[Date Prev][Date Next][Thread Prev][Thread Next][Date Index][Thread Index]
Re: [Qemu-block] [Qemu-devel] [PATCH v2 5/6] coroutine: Explicitly speci
From: |
Fam Zheng |
Subject: |
Re: [Qemu-block] [Qemu-devel] [PATCH v2 5/6] coroutine: Explicitly specify AioContext when entering coroutine |
Date: |
Mon, 10 Apr 2017 09:43:56 +0800 |
User-agent: |
Mutt/1.8.0 (2017-02-23) |
On Mon, 04/10 08:56, Paolo Bonzini wrote:
>
>
> On 07/04/2017 23:14, Kevin Wolf wrote:
> > One part of the reason is that
> > BDRV_POLL_WHILE() drops the lock since commit c9d1a561, so just calling
> > aio_context_acquire() doesn't protect you any more if there is any
> > chance that a nested function calls BDRV_POLL_WHILE().
>
> Hi guys, sorry for the late reply.
>
> There wasn't actually much that changed in commit c9d1a561. Everything
> that could break was also broken before.
>
> With commit c9d1a561 the logic is
>
> aio_context_acquire
> prepare I/O
> aio_context_release
> poll main AioContext
> aio_context_acquire
> aio_poll secondary AioContext
> complete I/O
> <-- bdrv_wakeup
> aio_context_acquire
> aio_context_release
> Sync I/O is complete
>
> while before it was
>
> aio_context_acquire
> prepare I/O
> aio_poll secondary AioContext
> complete I/O
> Sync I/O is complete
>
> The code that can run in "aio_poll secondary AioContext" is the same in
> both cases.
This is not completely true. Before this fact, a blocked aio_context_acquire()

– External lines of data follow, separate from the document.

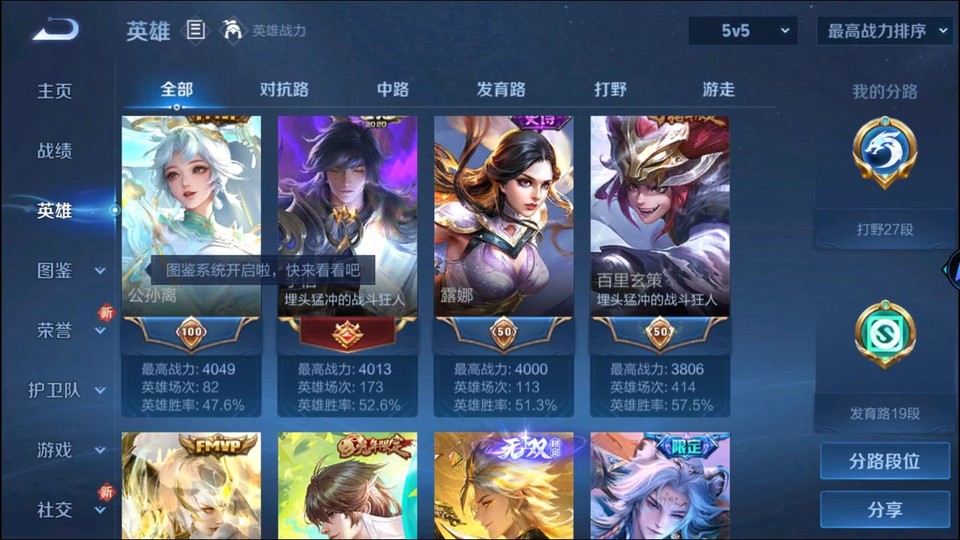Open the 分路段位 lane rank button
This screenshot has height=540, width=960.
pyautogui.click(x=884, y=462)
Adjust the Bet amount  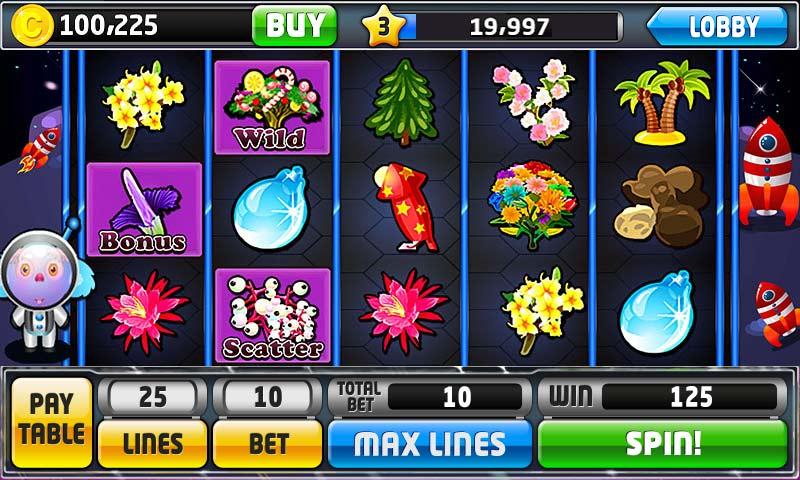pyautogui.click(x=267, y=443)
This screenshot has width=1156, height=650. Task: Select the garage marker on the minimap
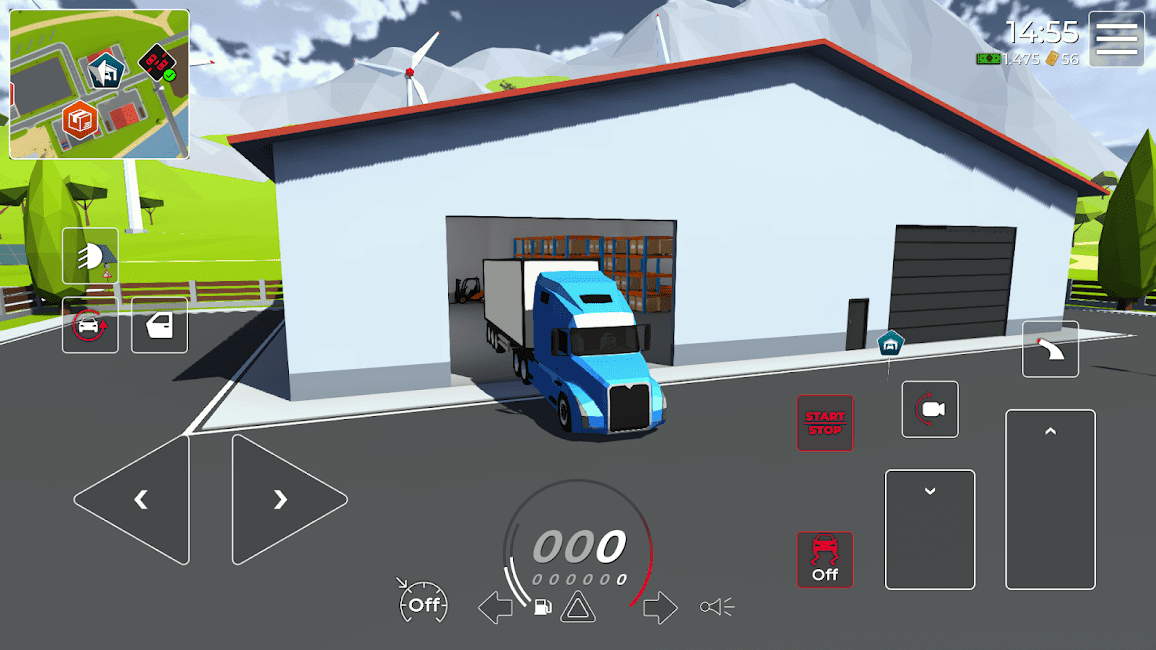(104, 70)
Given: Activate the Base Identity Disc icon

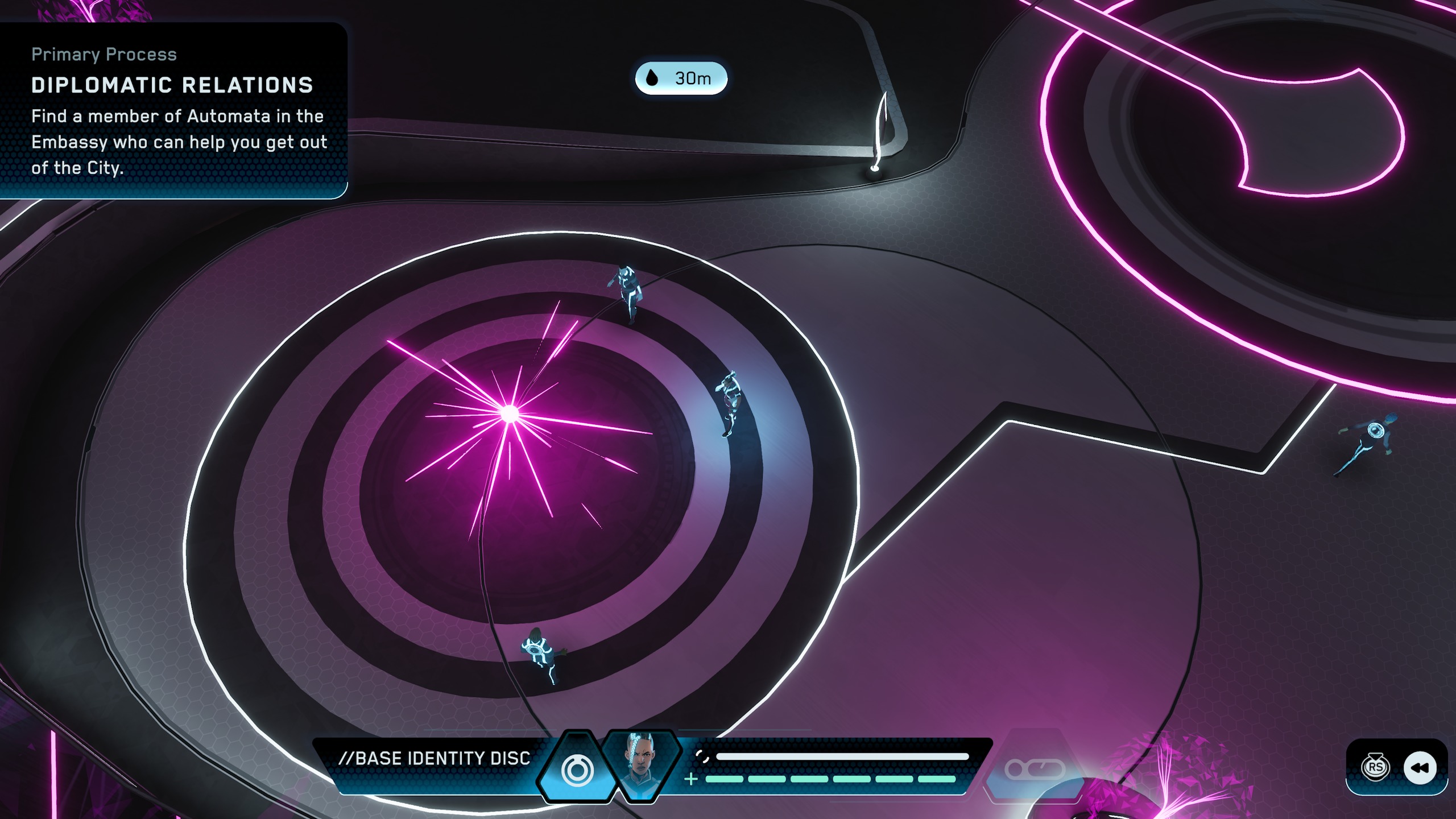Looking at the screenshot, I should [x=577, y=770].
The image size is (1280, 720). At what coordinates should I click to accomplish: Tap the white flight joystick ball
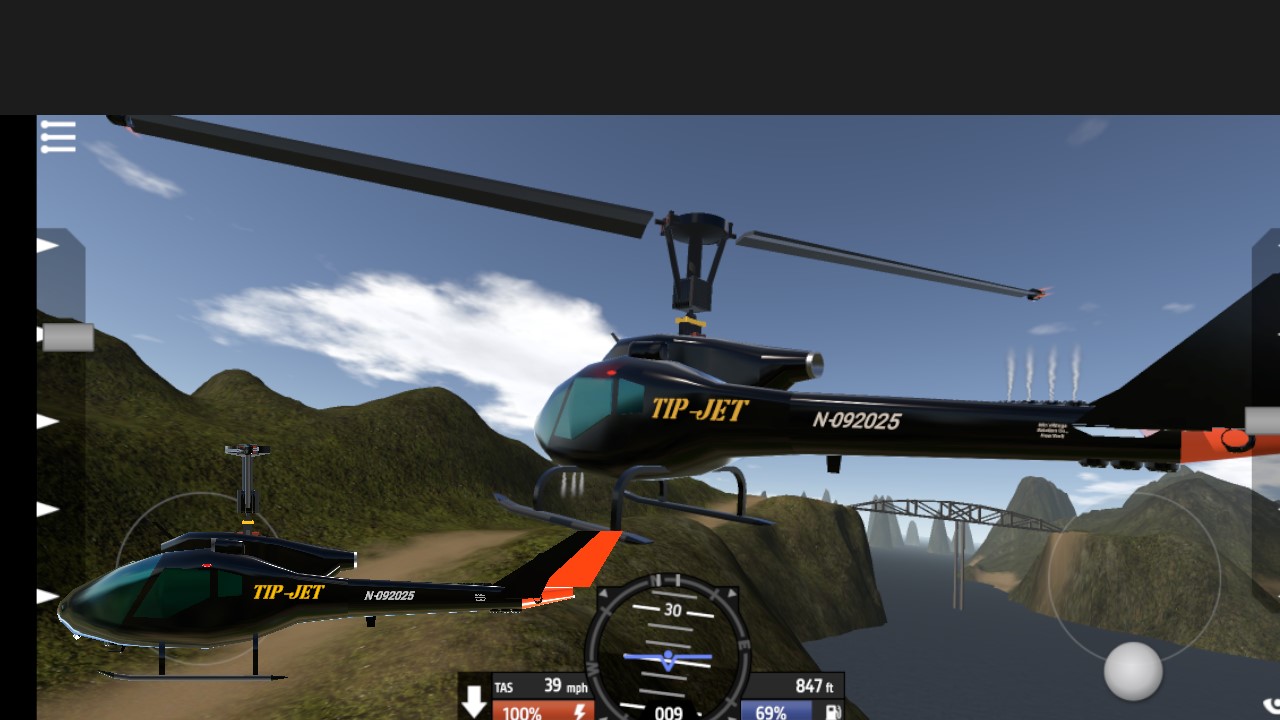pos(1133,671)
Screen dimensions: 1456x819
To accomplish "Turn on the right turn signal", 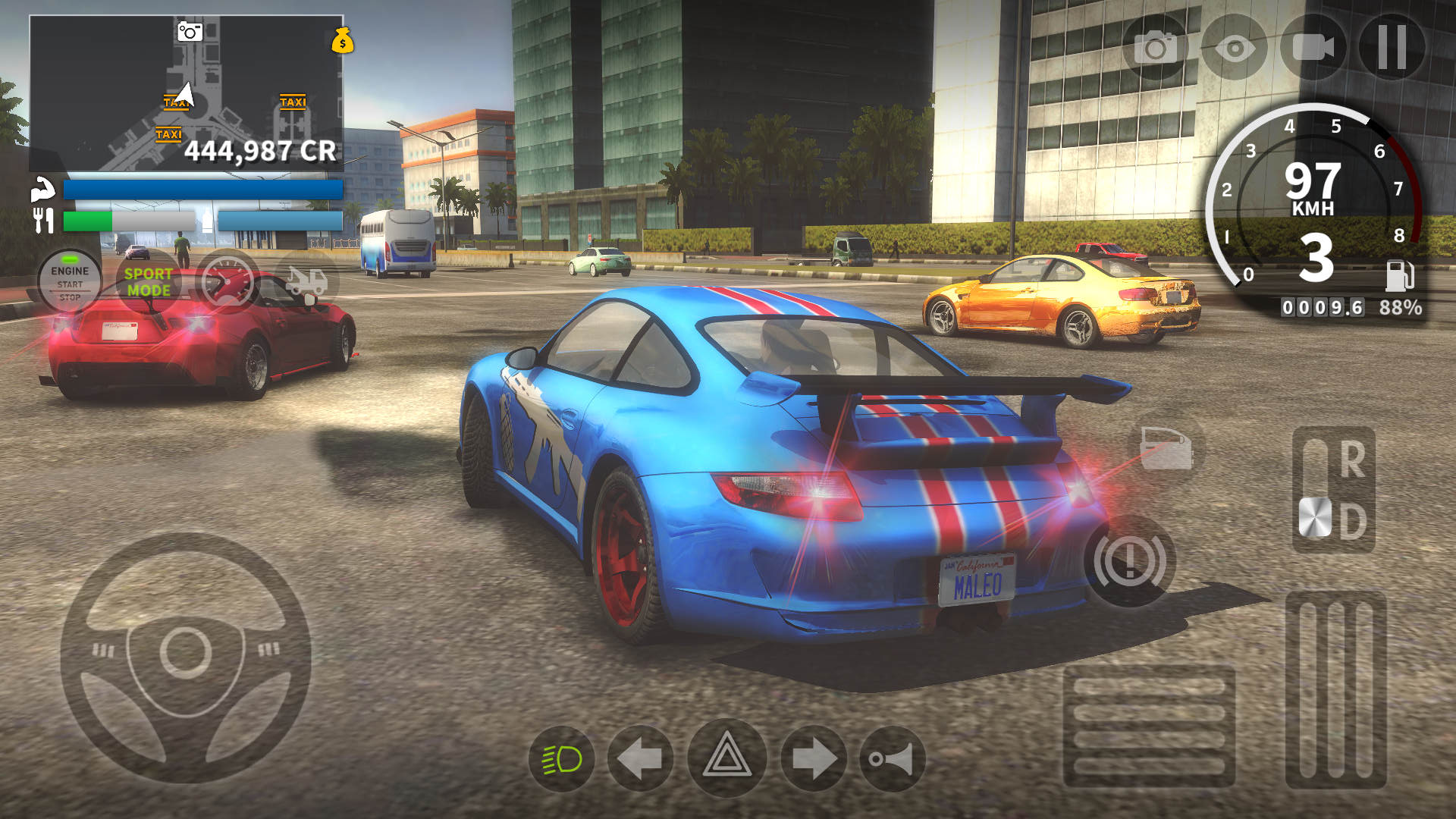I will (x=814, y=759).
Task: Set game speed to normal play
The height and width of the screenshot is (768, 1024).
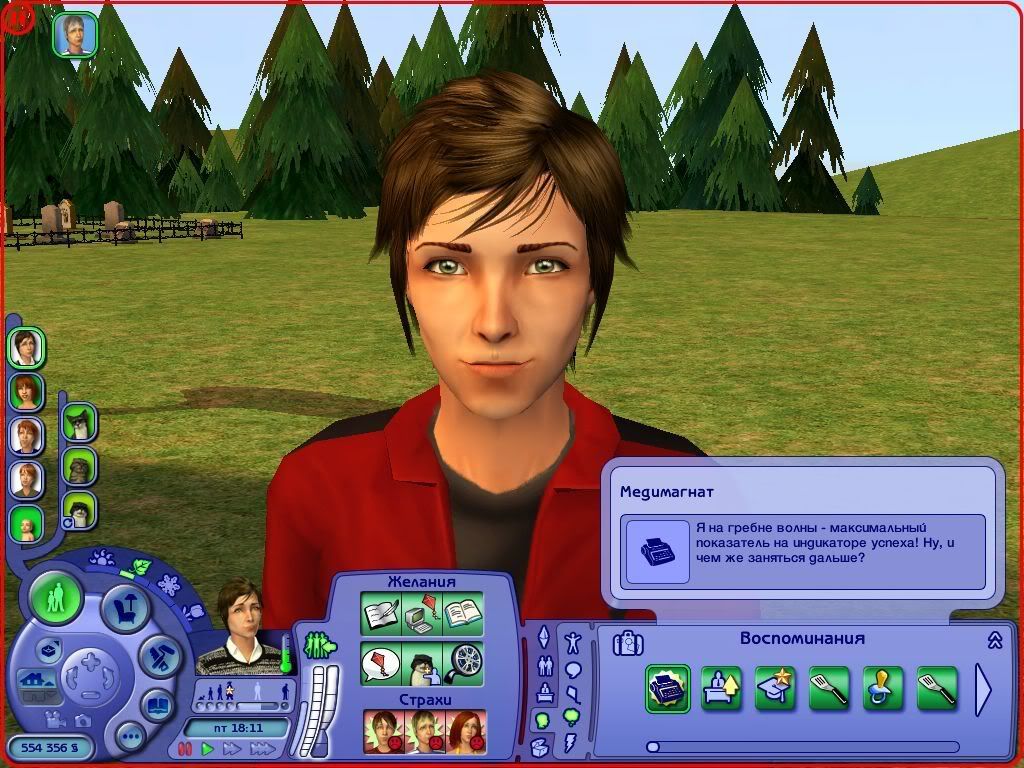Action: (208, 749)
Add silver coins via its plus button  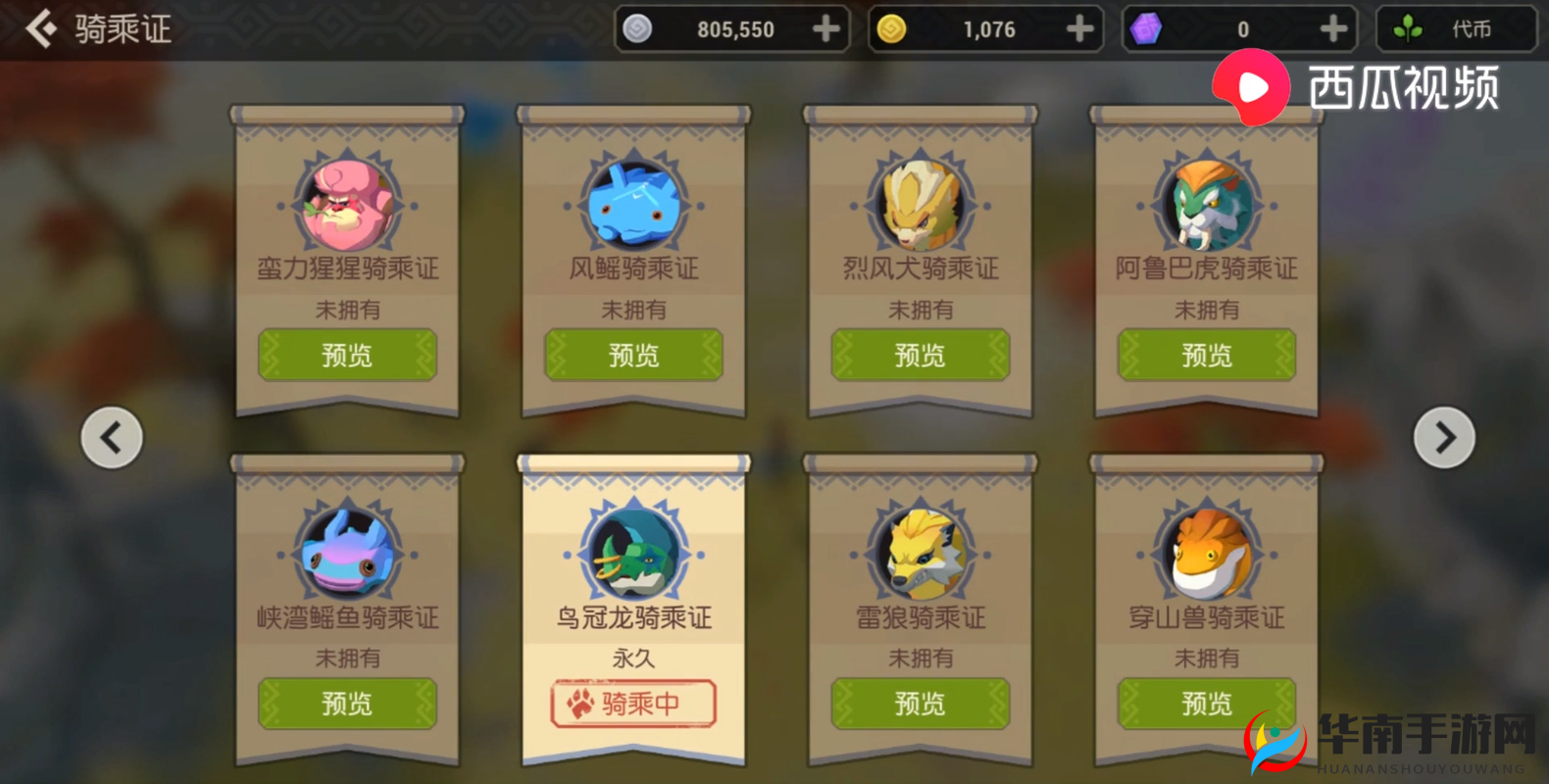point(828,28)
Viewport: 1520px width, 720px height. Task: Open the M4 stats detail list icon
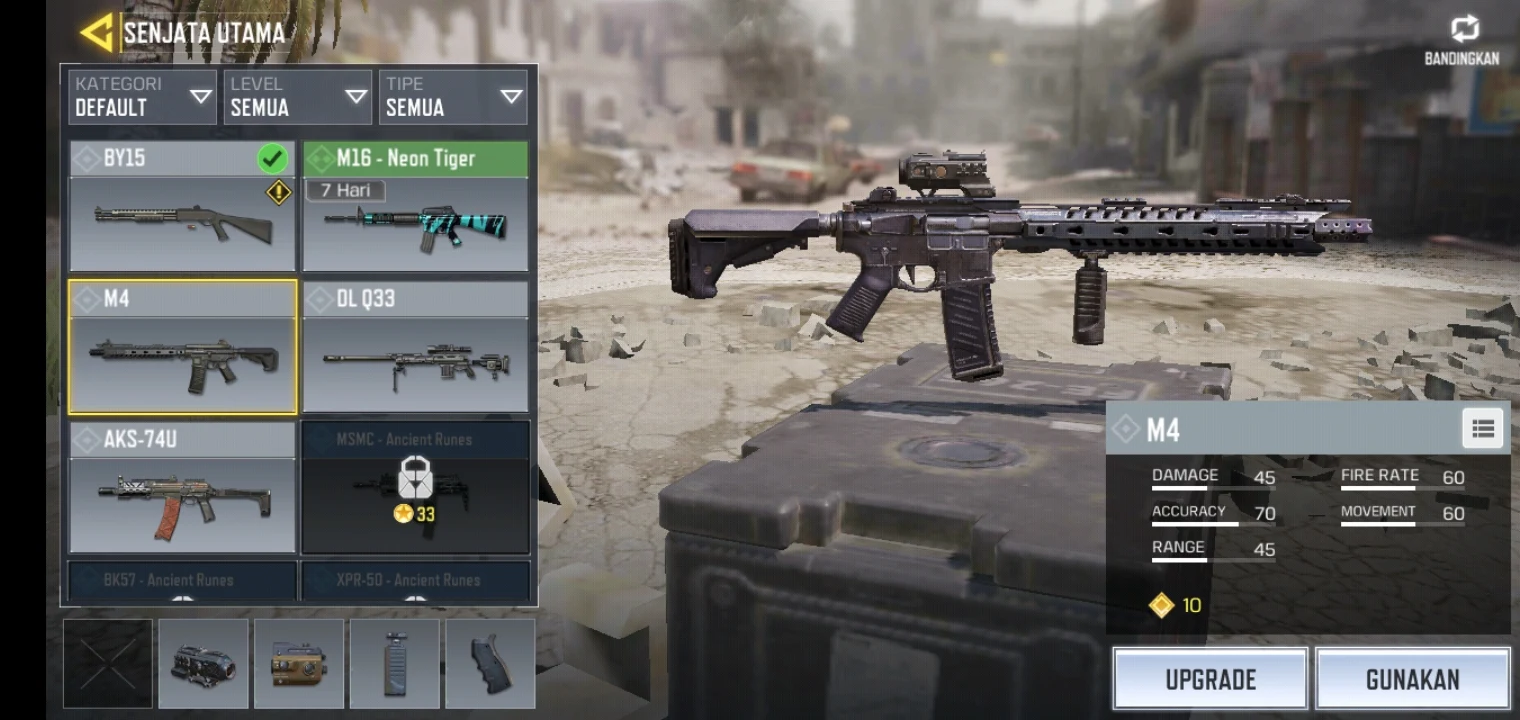click(1483, 428)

in virtio_scsi_data_plane_handle_cmd() wouldn't be woken up during the sync I/O.
Of course the aio context pushdown (9d4566544) happened after c9d1a561, so this
is a compound consequence of the two.
Also, not polling for at least once in bdrv_drain_poll if
!bdrv_requests_pending(bs), since 997235485, made the situation a bit worse -
virtio_scsi_data_plane_handle_cmd could have returned before
bdrv_drained_begin() returns if we do the BDRV_POLL_WHILE body at least once
even if cond is false.
> The difference is that, after c9d1a561, it always runs in
> one thread which eliminates the need for RFifoLock's contention
> callbacks (and a bunch of bdrv_drain_all deadlocks that arose from the
> combination of contention callbacks and recursive locking).
>
> The patch that introduced the bug is the one that introduced the "home
> AioContext" co->ctx for coroutines, because now you have
>
> aio_context_acquire
> prepare I/O
> aio_context_release
> poll main AioContext
> aio_context_acquire
> aio_poll secondary AioContext
> aio_co_wake
> complete I/O
> bdrv_wakeup
> aio_context_acquire
> aio_context_release
> Sync I/O is complete
>
> and if "complete I/O" causes anything to happen in the iothread, bad
> things happen.
>
> I think Fam's analysis is right. This patch will hopefully be reverted
> in 2.10, but right now it's the right thing to do. However, I don't
> like very much adding an argument to qemu_coroutine_enter because:
>
> 1) coroutines can be used without AioContexts (CoMutex has a dependency
> on aio_co_wake, but it is hidden behind the API and if you have a single
> AioContext you could just define aio_co_wake to be qemu_coroutine_enter).
>
> 2) the value that is assigned to co->ctx is not the AioContext in which
> the coroutine is running.
>
> It would be better to split aio_co_wake so that aio_co_wake is
>
> /* Read coroutine before co->ctx. Matches smp_wmb in
> * qemu_coroutine_enter.
> */
> smp_read_barrier_depends();
> ctx = atomic_read(&co->ctx);
> aio_co_enter(ctx, co);
>
> and aio_co_enter is the rest of the logic.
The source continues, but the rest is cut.